Cumulus oophorus cells play an essential role in oocyte development. They are also widely employed as donor cells for cloning by somatic cell nuclear transfer. Our previous studies revealed that Cbx4 mRNA was overexpressed in cloned two-cell embryos. These data indicated that CBX4 may regulate normal cumulus cell differentiation and that its overexpression in clones could contribute to aberrant gene regulation. We used siRNA-mediated knockdown of Cbx4 to assess its role in determining cumulus cell phenotype and compared the effects of this knockdown to published data for aberrant gene regulation in cloned embryos. We observed widespread effects on the expression of genes related to diverse processes in cultured cumulus cells, including cell assembly/proliferation and DNA replication/repair, endocrine function, carbohydrate and lipid metabolism, inflammation, and cell morphology, with apparent effects of CBX4 in promoting cumulus cell proliferation and survival and inhibiting differentiation. Overall, the data implicate CBX4 as a key component in the pathway integrating endocrine signals, intraovarian paracrine factors, and oocyte-derived factors in the control of cumulus cell functions. We also observed altered expression of 25 cumulus cell markers of oocyte quality, indicating an important role of CBX4 in production of high quality oocytes. Finally, we found that about one-quarter of the genes showing aberrant transcription in cloned embryos are sensitive to Cbx4 knockdown in cumulus cells, consistent with a role for aberrant Cbx4 regulation in elaborating abnormal cloned embryo characteristics.

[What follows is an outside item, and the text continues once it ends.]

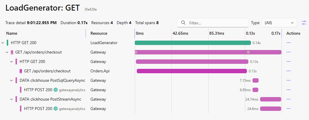Open actions for DATA clickhouse PostStreamAsync
Screen dimensions: 309x120
coord(288,99)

Keywords: chromatin; cloning; differentiation; follicle; nuclear reprogramming; ovary; polycomb; somatic cell nuclear transfer.

Fig. 1.

Confirmation of Cbx4 gene expression knockdown after siRNA treatment. Cells were lysed at 72 h of siRNA treatment and processed either for RNA or protein isolation. A: qRT-PCR analysis revealing reduced expression of Cbx4 mRNA. B: Western blot revealing reduction at the level of CBX4 protein.

Fig. 2.

Ingenuity Pathway Analysis (IPA) network 1 (see Supplemental Table S6). Names of molecules that are affected by Cbx4 siRNA treatment are preceded by ↑ (increased) and ↓ (decreased by treatment), and their symbols filled gray; darker shades of gray correspond to higher fold-change. Upstream regulators are marked with a thicker border. IPA employs the following symbols in its networks: A, activation; CP, chemical-protein interaction; E, expression; I, inhibition; LO, localization; M, biochemical modification; MB, group/complex membership; nTRR, nontargeting RNA-RNA interaction; P, phosphorylation/dephosphorylation; PD, protein-DNA interaction; PP, protein-protein interaction; PR, Protein-RNA binding; RB, regulation of binding; RE, reaction; T, transcription; TR, translocation; UB, ubiquitination; line, binding only; line with filled arrowhead, downstream effect; line with bar and arrowhead, inhibition and downstream effect; line with outlined arrowhead, translocation; solid line, direct interaction; broken line, indirect interaction; vertical diamond, enzyme; horizontal diamond, peptidase; horizontal oval, transcription regulator; vertical oval, transmembrane receptor; trapezoid, transporter; down-pointing triangle, kinase; square, cytokine; vertical rectangle, G-protein coupled receptor, horizontal rectangle, ligand-dependent nuclear receptor; dashed square, growth factor; dashed rectangle, ion channel; double circle, complex/group; circle, other.

Fig. 3.

IPA network 2 (see Supplemental Table S6). Symbols are as described in Fig. 2.

Fig. 4.

IPA network 8 (see Supplemental Table S6). Symbols are as described in Fig. 2.

Fig. 5.

IPA network 18 (see Supplemental Table S6). Symbols are as described in Fig. 2.

Fig. 6.

Summary of connections between CBX4 expression and cumulus cell characteristics. CBX4 activates or inhibits the expression of a variety of upstream regulators, which in turn regulate downstream gene networks that control the indicated cellular processes. *The observed effects of Cbx4 siRNA on FOXO1 and NUPR1 are opposite to the effects predicted by IPA on the basis of changes in the expression of downstream network members.